Lower-than-est. collections hit revenue despite stable presales
Operational highlights – 1QFY26
* Oberoi Realty (OBER) delivered pre-sales of INR16.4b in 1QFY26, up 56% YoY and 92% QoQ (in line), fueled by the launch of Elysian Tower D. Total units booked during 1Q jumped 30%/132% YoY/QoQ to 181.
* Collections were INR10b, down 1% YoY/up 30% QoQ (42% below our est.).
* Net debt-to-equity during the quarter was 0.01x (flat QoQ).
* OBER, along with Shree Naman Developers and JM Financial, has been selected as the successful bidder for HHPL under the insolvency process with a resolution plan of INR9.2b approved by creditors on 14th Jul’25. The plan involves the acquisition of ~0.08msf of sea-facing land in Juhu, Mumbai, through a new or existing SPV, which will subscribe to INR10m of fresh equity for 100% ownership of HHPL, subject to NCLT and regulatory approvals.
* P&L performance: In 1QFY26, its revenue declined 30%/14% YoY/QoQ to INR9.9b (31% below our estimate).
* The company reported an EBITDA of INR5.2b, down 36%/16% YoY/QoQ (39% below our estimate), and its margin contracted 5.3% YoY to 53%.
* Consequently, OBER’s PAT declined 28%/3% YoY/QoQ to INR4.2b, which was 30% below our estimate.
Annuity portfolio to be fully leased out by the end of FY26
* OBER’s overall annuity portfolio rose 70% YoY in revenue to INR2.6b, with an EBITDA margin of 92%. ? Office: Occupancy at Commerz I and II was stable at 96%. Following the augmentation of Commerz-3 in 1QFY25, occupancy improved to 83% in 1QFY26 from 54% in 1QFY25, resulting in a revenue growth of 88% YoY to INR1.2b.

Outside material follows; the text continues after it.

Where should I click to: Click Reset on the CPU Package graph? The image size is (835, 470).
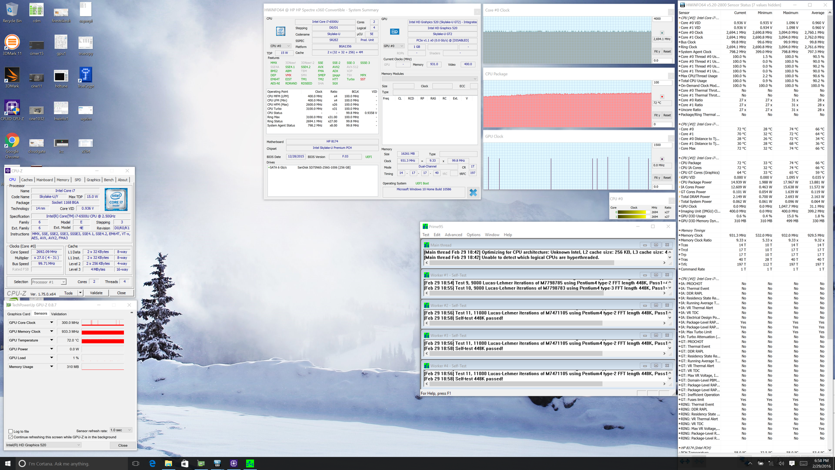tap(667, 115)
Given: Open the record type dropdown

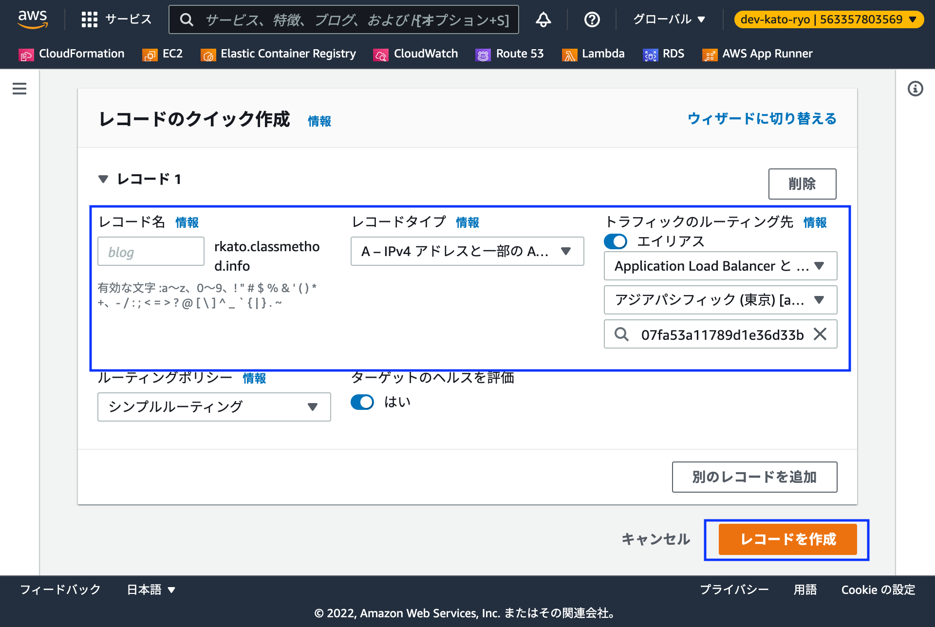Looking at the screenshot, I should pos(467,251).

This brought the total office revenue to INR1.7b (+60% YoY), leading to an EBITDA margin of 91%.
* Retail: Oberoi Mall delivered an 8% YoY increase in revenue to INR507m at an EBITDA margin of 96%, while the newly opened Sky City mall delivered revenue of INR404m with an EBITDA margin of 89%. Oberoi Mall was 99% occupied, while Sky City was 50% occupied.

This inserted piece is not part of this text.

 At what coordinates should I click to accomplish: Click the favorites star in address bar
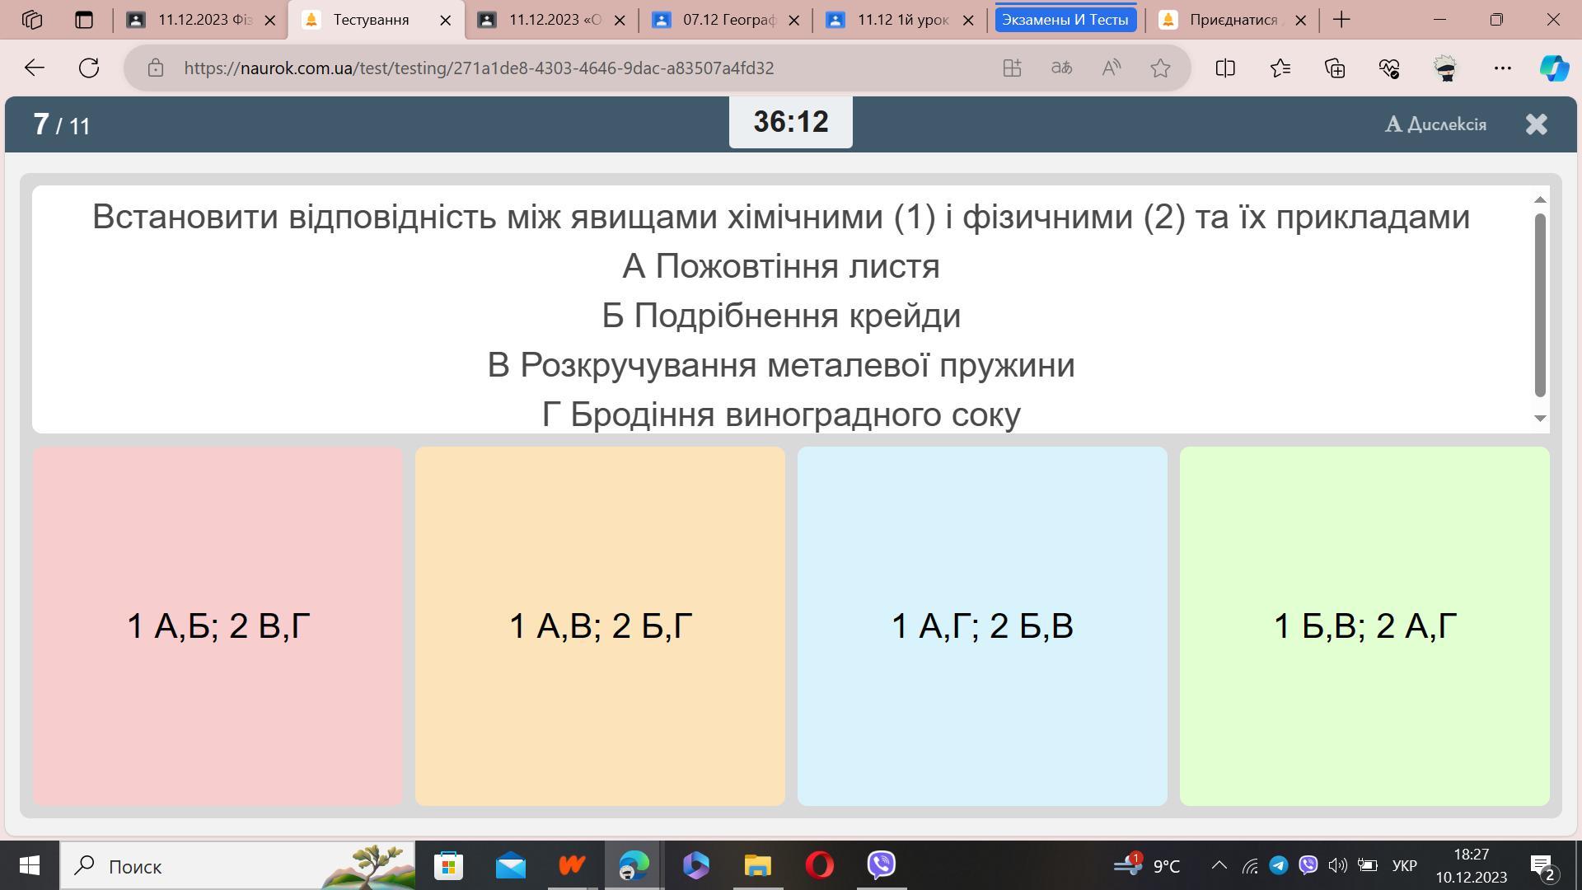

* Hospitality: In 1QFY26, The Westin hotel witnessed a flat YoY growth in revenue to INR426m, although ARR increased 22% YoY at INR14,858. The flat revenue growth was due to a decline in occupancy to 72% during the quarter from 83% YoY and 79% QoQ. EBITDA came in at INR160m with a margin of 38%.
Key highlights from the management call
* Launches: OBER’s 1QFY26 witnessed the launch of Elysian Tower D, Goregaon, which propelled sales. In FY26, management expects to launch one tower in Borivali and two towers in Forestville (Thane), Peddar Road, and Gurugram. Additionally, it may also launch projects such as Adarsh Nagar, Worli, and Tardeo in the year. One more tower in Goregaon and Alibaug to be launched in FY27.

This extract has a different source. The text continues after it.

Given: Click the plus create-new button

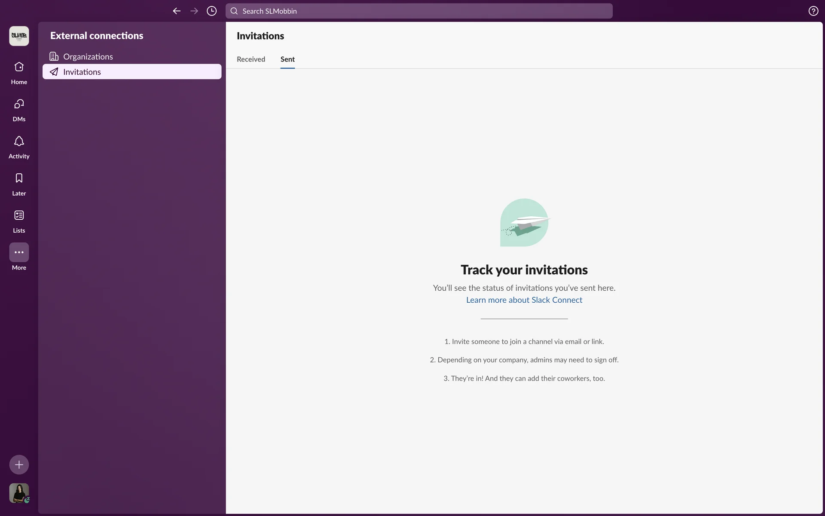Looking at the screenshot, I should point(19,464).
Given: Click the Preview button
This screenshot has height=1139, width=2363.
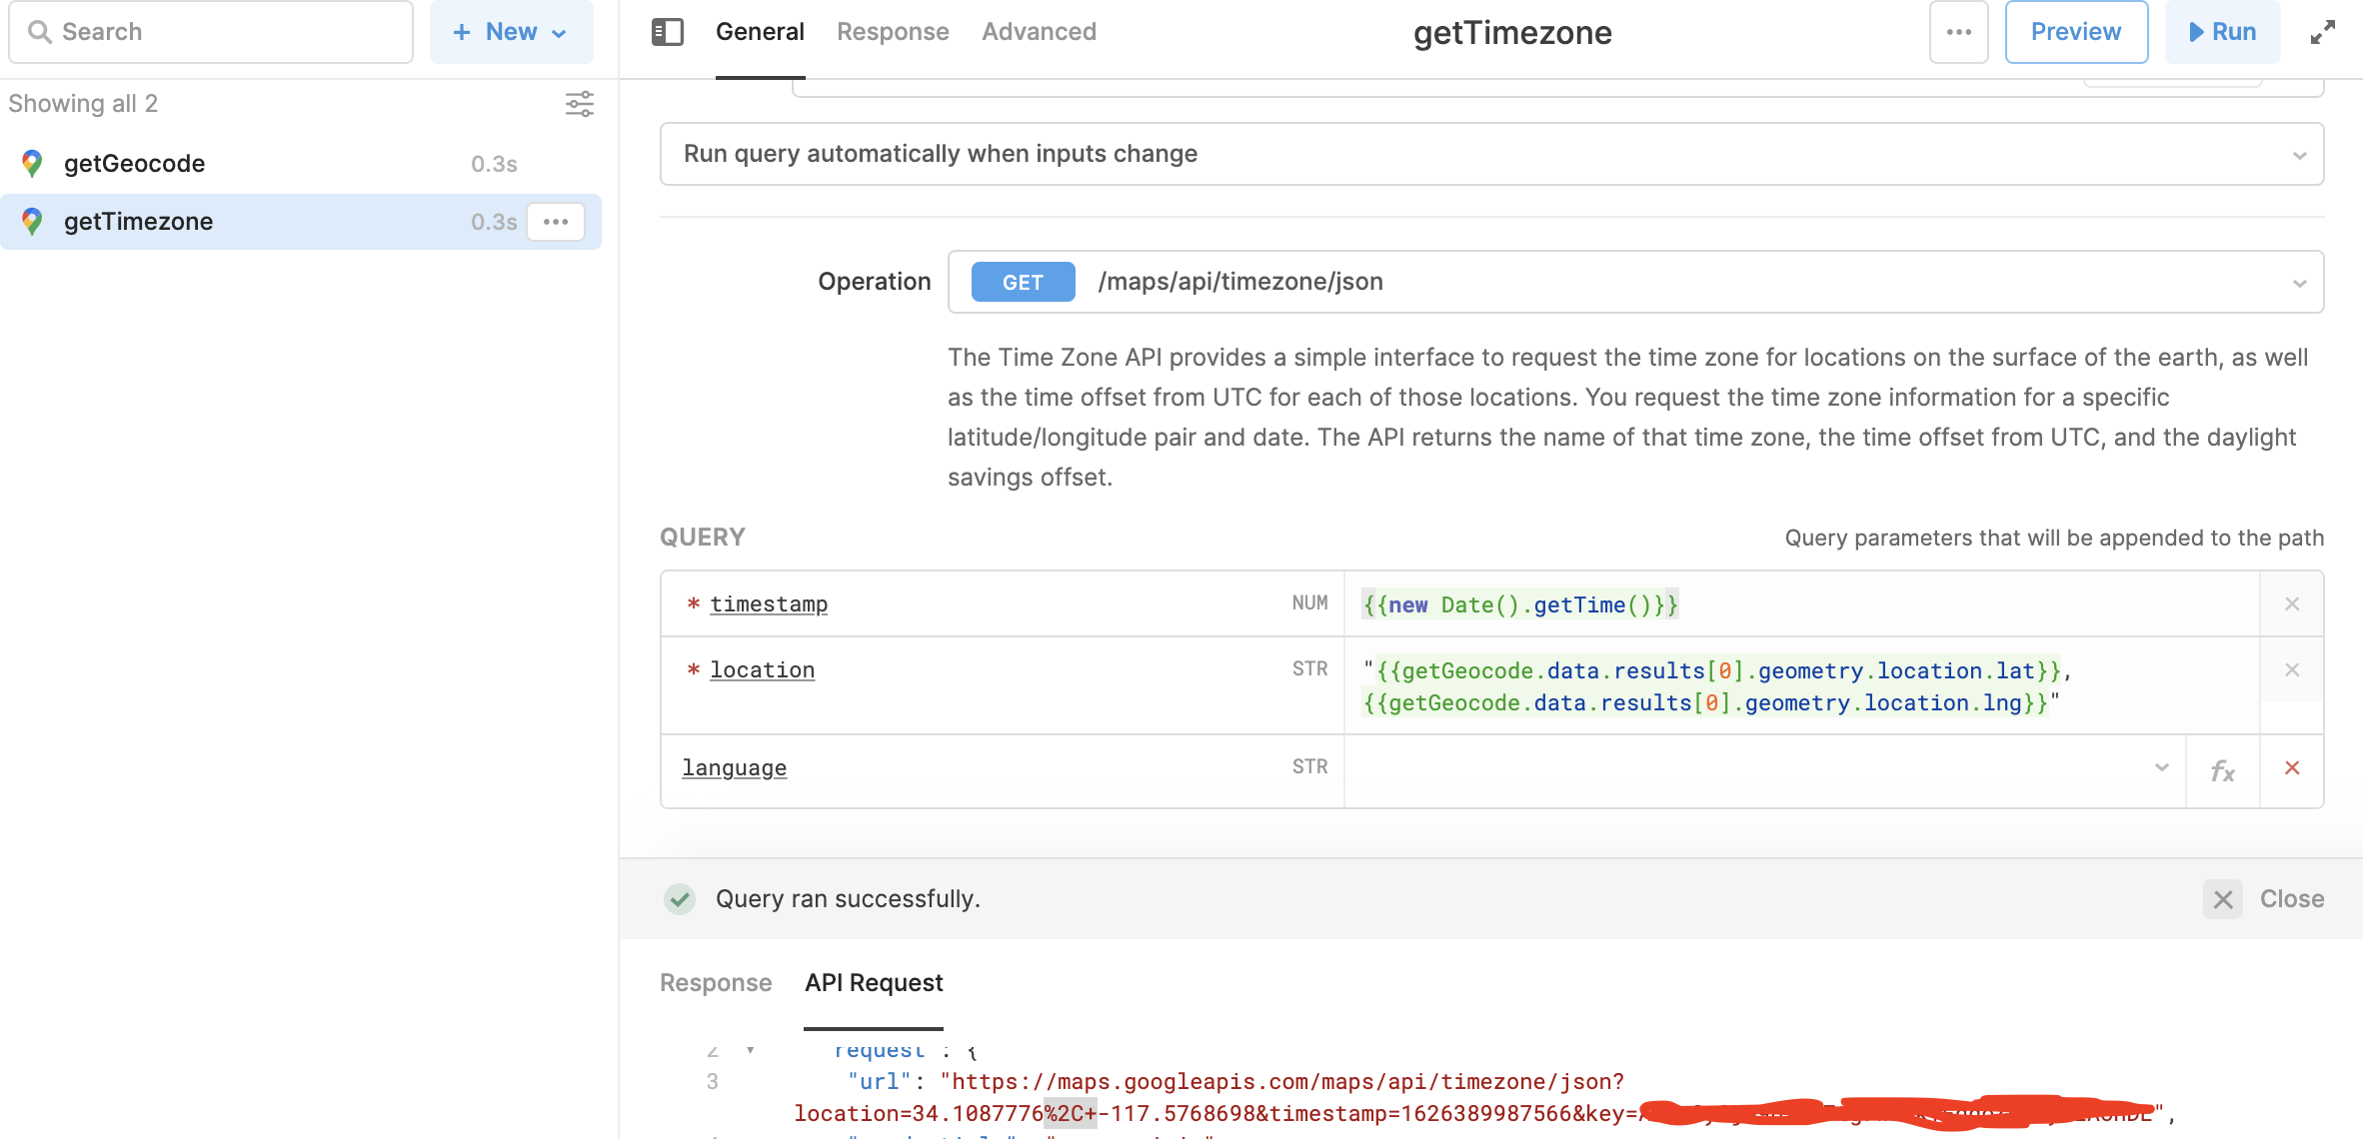Looking at the screenshot, I should click(x=2075, y=32).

* Annuity portfolio: The company is witnessing strong leasing traction across all three office assets and the newly launched Sky City mall. Commerz I and Commerz II are fully leased out following an increase in occupancy in Commerz III to 83% in 1QFY26. Both Commerz III and Sky City Mall are likely to be fully leased out by the end of FY26.
* Gurugram project: Demolition work has commenced at the site, and an office has been set up in Gurugram. The design has been completed, with contract negotiations nearly finalized and issuance expected shortly. The land and license are in the company's name, with all licensing approvals in place.
* The private equity transaction in I-Ven Realty Limited was completed, and INR12.5b of investment was received in the joint venture entity.
Valuation and view
* While OBER's current valuation does not suggest significant near-term gains, we foresee a strong 48% CAGR in its presales over FY25-27. The key to a future rerating lies in the company's ability to reinvest the substantial cash flow derived from its completed and near-completion projects.
* OBER's residential segment is presently valued at INR295b. This valuation accounts for recent business development activities and incorporates a future outlay of INR30b towards prospective land acquisitions. Reiterate Neutral with an NAV of INR683b or INR1,878 per share (vs. INR673 or INR1,850 per share earlier).